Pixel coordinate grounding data
-.-.-

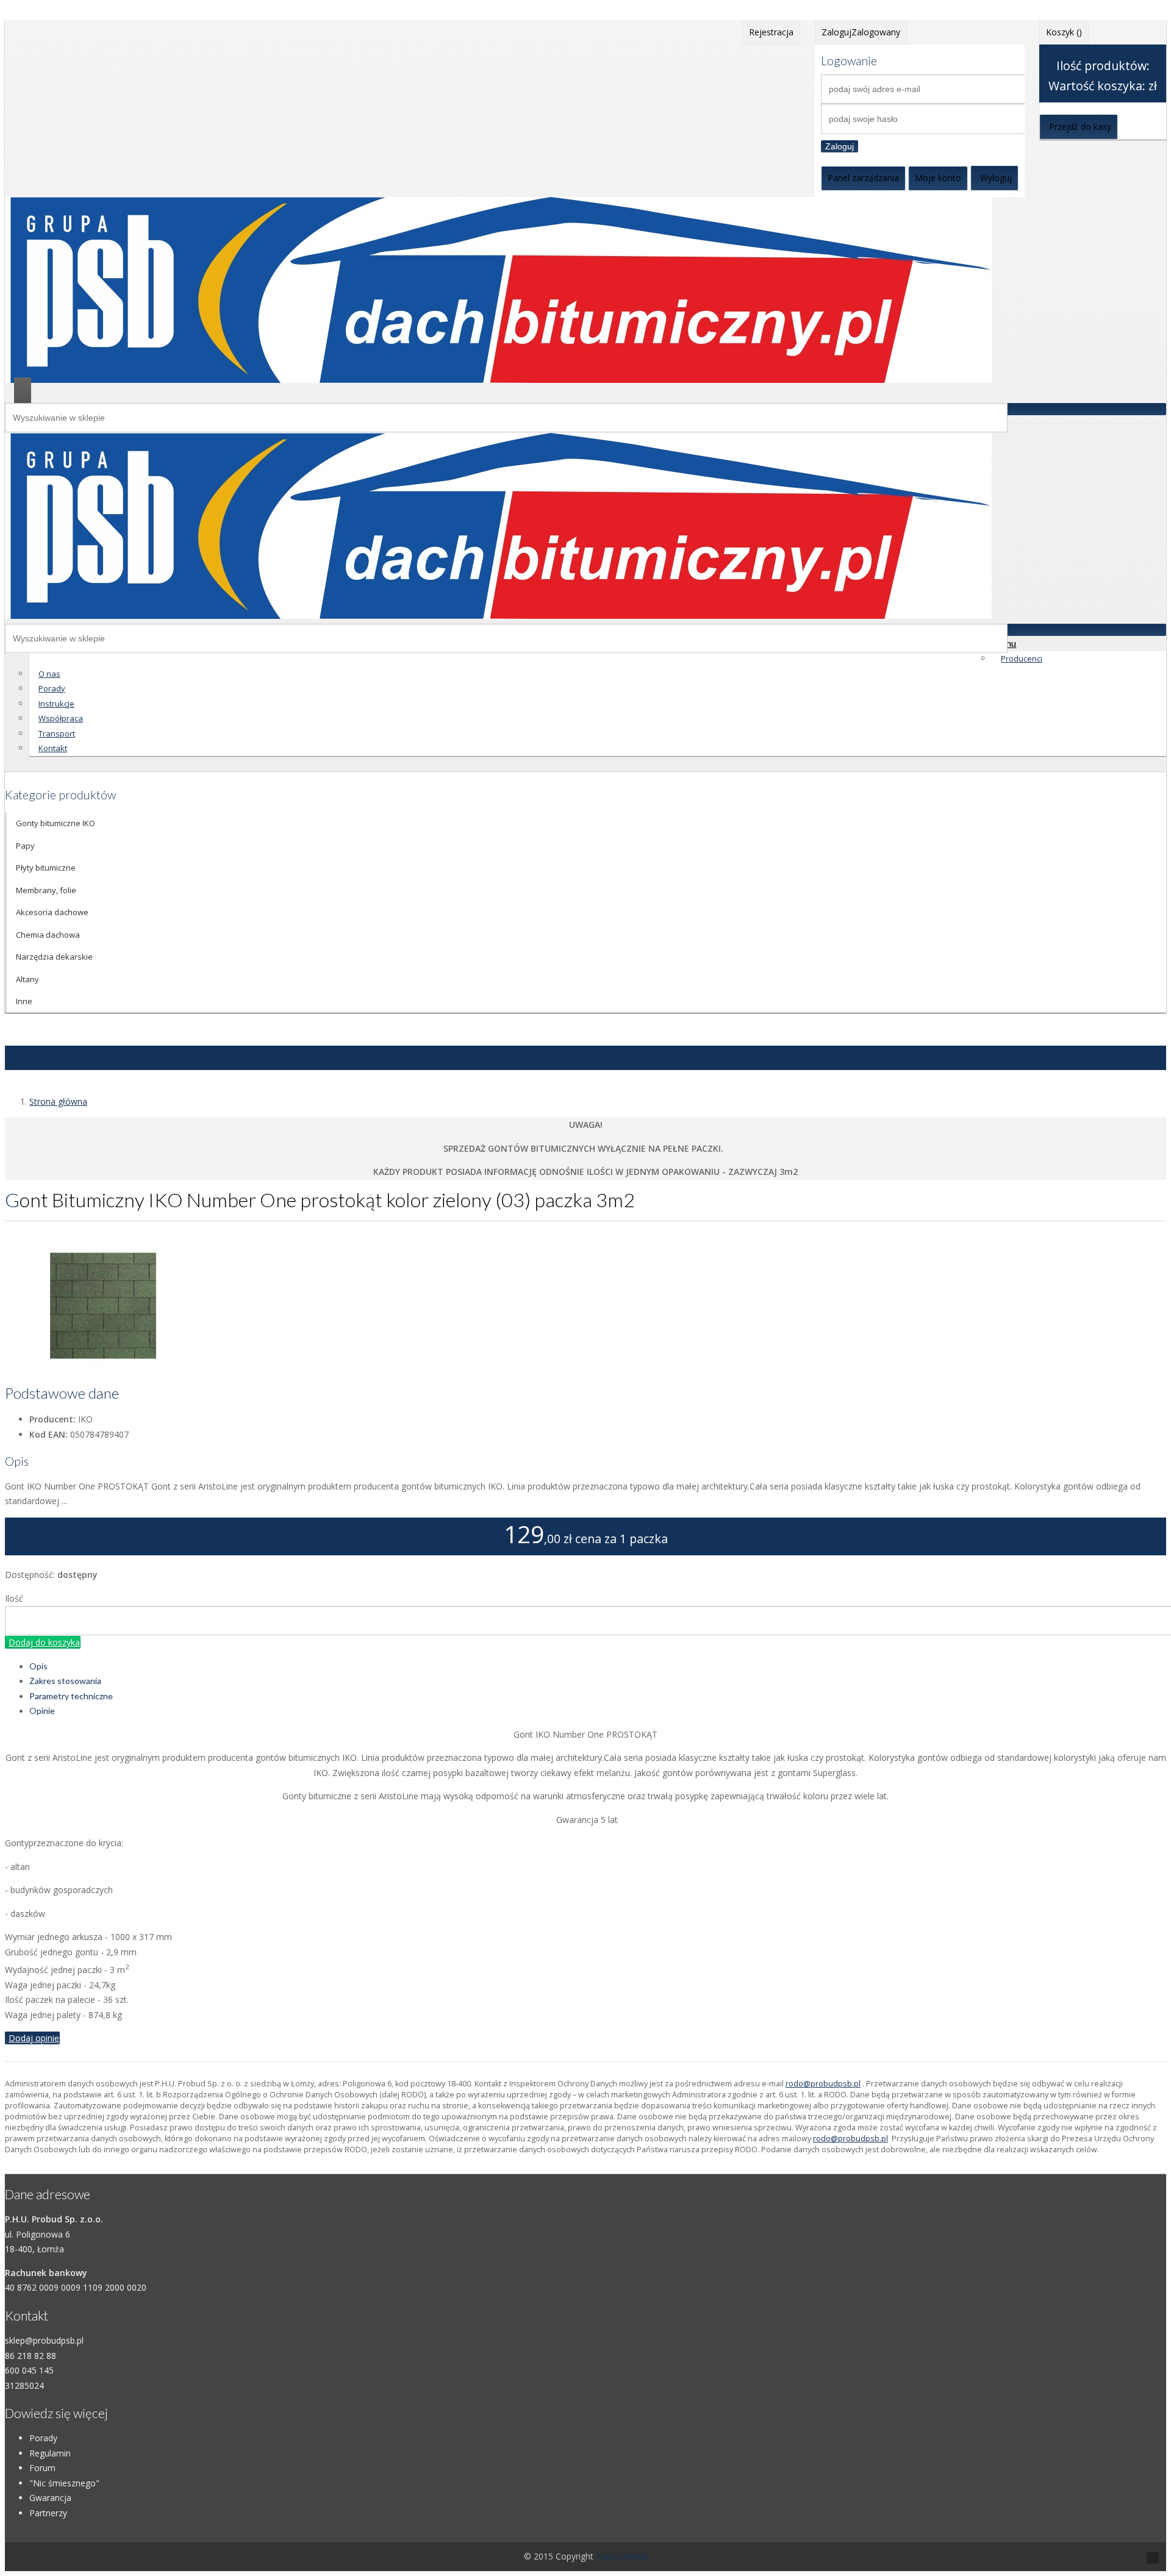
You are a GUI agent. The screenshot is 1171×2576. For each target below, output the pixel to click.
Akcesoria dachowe (52, 912)
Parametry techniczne (71, 1696)
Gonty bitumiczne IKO (55, 823)
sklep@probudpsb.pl (44, 2340)
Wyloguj (996, 178)
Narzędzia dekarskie (54, 956)
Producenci (1021, 658)
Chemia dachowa (48, 934)
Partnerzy (48, 2513)
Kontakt (52, 748)
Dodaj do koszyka (44, 1642)
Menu (1004, 643)
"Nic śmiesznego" (64, 2483)
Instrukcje (56, 703)
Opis (38, 1666)
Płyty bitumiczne (46, 867)
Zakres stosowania (65, 1680)
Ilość (14, 1598)
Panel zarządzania (863, 178)
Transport (56, 733)
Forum (42, 2468)
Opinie (42, 1710)
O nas (49, 673)
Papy (25, 845)
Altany (27, 979)
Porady (51, 688)
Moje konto (938, 178)
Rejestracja (771, 32)
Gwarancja (50, 2497)
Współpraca (60, 718)
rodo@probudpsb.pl (823, 2083)
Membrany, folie (46, 890)
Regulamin (50, 2453)
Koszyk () (1064, 32)
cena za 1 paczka (621, 1538)
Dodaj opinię (34, 2038)
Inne (24, 1001)
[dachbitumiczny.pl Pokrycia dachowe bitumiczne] (498, 379)
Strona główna (58, 1101)
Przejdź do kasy (1080, 126)
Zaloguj (839, 146)
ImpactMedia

-.-.-

All the records need to be set down word for word, with the images left out.

◆ **ANSWER TO THIS TASK**
You are a GUI agent. The screenshot is 1171×2576. For each target below, output the pixel to click.
Akcesoria dachowe (52, 912)
Parametry techniczne (71, 1696)
Gonty bitumiczne IKO (55, 823)
sklep@probudpsb.pl (44, 2340)
Wyloguj (996, 178)
Narzędzia dekarskie (54, 956)
Producenci (1021, 658)
Chemia dachowa (48, 934)
Partnerzy (48, 2513)
Kontakt (52, 748)
Dodaj do koszyka (44, 1642)
Menu (1004, 643)
"Nic śmiesznego" (64, 2483)
Instrukcje (56, 703)
Opis (38, 1666)
Płyty bitumiczne (46, 867)
Zakres stosowania (65, 1680)
Ilość (14, 1598)
Panel zarządzania (863, 178)
Transport (56, 733)
Forum (42, 2468)
Opinie (42, 1710)
O nas (49, 673)
Papy (25, 845)
Altany (27, 979)
Porady (51, 688)
Moje konto (938, 178)
Rejestracja (771, 32)
Gwarancja (50, 2497)
Współpraca (60, 718)
rodo@probudpsb.pl (823, 2083)
Membrany, folie (46, 890)
Regulamin (50, 2453)
Koszyk () (1064, 32)
cena za 1 paczka (621, 1538)
Dodaj opinię (34, 2038)
Inne (24, 1001)
[dachbitumiczny.pl Pokrycia dachowe bitumiczne] (498, 379)
Strona główna (58, 1101)
Przejdź do kasy (1080, 126)
Zaloguj (839, 146)
ImpactMedia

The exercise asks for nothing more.